■ **Supplied passage**:
- Opening Delimiter -

Sunday, October 18, 2009

Wine pressings

The crush of the present distils wisdom:

In general, my own prescription is all that I will share. I am 58 years old, and have amassed a fair amount of savings over the past twenty years. My general rules for the current period now are:

1. Get liquid. Have little or no debt. Be in cash and diversified. Reduce your expenses.
2. Get as far away as you can from Wall Street and dollar based assets as is practical.
3. Put something you can spare from savings into long term assets that are not directly contingent on anyone else whom you cannot trust:

a. Personal food production, preservation, and preparation
b. Precious metals as insurance against monetary inflation / breakdown
c. Essentials for daily living and personal health care
d. Investments in practical education
e. Personal infrastructure and efficiency

f. Have a contingency plan for a systemic shock.

If you wish raise your voice or to peacefully demonstrate, be prepared with a simple set of coherent positions and specific demands, avoiding anger. The mainstream media likes nothing better than to portrary demonstrators as cranks or fools. In general they are not sympathetic to the less powerful. They will not lead change, but they will eventually follow.

The "funny money" Dow


Comparing the Dow with CPI, and with debt


From economic crisis, towards politics and social change

Leo Kolivakis deeply regrets having to miss lunch with Michael Hudson:

[Dr Hudson argues] that we are moving to a "Neo-Feudal" world where the landlords and the bankers are again in charge of the economy (and the world).

Their strategy is to get the rest of the country into as much debt as possible. Whether this is so they can increase their claims on financial wealth (rents, interest payments, and capital gains on asset prices) or whether it's a political program to subjugate the population...that's one of the questions we were going to ask.

We were also going to ask if the "de-industrialisation" of advanced Western economies that Dr. Hudson talks about is a reversible process. Can Europe and America ever compete with China and Asia in manufactured goods? And if they can only do so in high-end goods (capital goods, technology, aerospace, IT etc.) what does that mean for the structure of employment in Western economies and corporate earnings.

Dr. Hudson, it seems to us, is right to point out that there is a kind of "Financial Oligarchy" that seems to be benefiting the most from the financialization of the economy. But everyone else - those betting on higher share and house prices to pay for retirement (and pay off huge debts) - may not fare so well. What should you do? What can you do? More on this in future reckonings.

- Closing Delimiter -

■ **Study questions**:
(1) Answer each question from the blog post:
(a) How old does the writer say they are?
(b) What does the list say precious metals serve as insurance against?
(c) Whom does Leo Kolivakis regret missing lunch with?
(2) Reproduce the part of the blog post that starts with "Comparing the Dow" and goes on through "(and the world).".
(3) The blog post names some kinds of high-end goods in parentheses. List all of them.
The rows after this point are separate material and not part of the blog post.

■ **Records provided**:
- Opening Delimiter -

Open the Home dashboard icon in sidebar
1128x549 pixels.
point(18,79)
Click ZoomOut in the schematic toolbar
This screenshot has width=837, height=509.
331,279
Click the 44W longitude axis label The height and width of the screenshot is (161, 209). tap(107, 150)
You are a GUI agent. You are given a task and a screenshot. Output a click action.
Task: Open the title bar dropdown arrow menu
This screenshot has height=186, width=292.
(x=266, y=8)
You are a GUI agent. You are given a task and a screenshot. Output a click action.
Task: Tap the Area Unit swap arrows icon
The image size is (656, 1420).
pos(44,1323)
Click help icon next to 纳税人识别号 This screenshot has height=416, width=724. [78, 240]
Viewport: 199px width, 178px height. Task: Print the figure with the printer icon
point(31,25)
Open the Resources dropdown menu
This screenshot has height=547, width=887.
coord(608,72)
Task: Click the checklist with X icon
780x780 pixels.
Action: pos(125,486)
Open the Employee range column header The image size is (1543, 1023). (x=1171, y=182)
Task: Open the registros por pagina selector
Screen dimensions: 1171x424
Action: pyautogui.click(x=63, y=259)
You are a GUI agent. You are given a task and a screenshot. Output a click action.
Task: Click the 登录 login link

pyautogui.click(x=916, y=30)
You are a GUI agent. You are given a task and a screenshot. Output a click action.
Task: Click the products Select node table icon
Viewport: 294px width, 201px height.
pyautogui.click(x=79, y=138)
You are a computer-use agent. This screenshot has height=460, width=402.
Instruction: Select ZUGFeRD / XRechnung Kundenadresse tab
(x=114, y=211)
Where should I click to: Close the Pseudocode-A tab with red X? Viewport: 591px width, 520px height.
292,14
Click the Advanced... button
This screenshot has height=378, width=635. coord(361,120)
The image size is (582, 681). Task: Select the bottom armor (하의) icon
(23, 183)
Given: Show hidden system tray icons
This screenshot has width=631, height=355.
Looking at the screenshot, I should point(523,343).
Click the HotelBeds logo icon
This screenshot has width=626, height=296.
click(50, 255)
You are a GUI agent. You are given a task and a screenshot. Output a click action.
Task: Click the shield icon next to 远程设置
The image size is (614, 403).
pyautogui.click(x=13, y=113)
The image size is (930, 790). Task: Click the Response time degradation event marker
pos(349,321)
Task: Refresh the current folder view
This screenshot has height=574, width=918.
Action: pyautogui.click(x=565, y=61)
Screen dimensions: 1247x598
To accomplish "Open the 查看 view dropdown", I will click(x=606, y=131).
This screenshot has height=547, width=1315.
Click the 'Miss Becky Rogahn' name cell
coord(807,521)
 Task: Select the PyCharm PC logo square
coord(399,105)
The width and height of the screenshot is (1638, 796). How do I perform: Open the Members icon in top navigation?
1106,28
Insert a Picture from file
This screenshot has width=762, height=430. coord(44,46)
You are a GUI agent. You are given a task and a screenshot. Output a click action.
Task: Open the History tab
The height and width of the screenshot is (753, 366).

- Closing Delimiter -

■ **Answers by task**:
(1)
(a) 58 years old
(b) Monetary inflation / breakdown
(c) Michael Hudson

(2)
Comparing the Dow with CPI, and with debt


From economic crisis, towards politics and social change

Leo Kolivakis deeply regrets having to miss lunch with Michael Hudson:

[Dr Hudson argues] that we are moving to a "Neo-Feudal" world where the landlords and the bankers are again in charge of the economy (and the world).

(3) capital goods, technology, aerospace, IT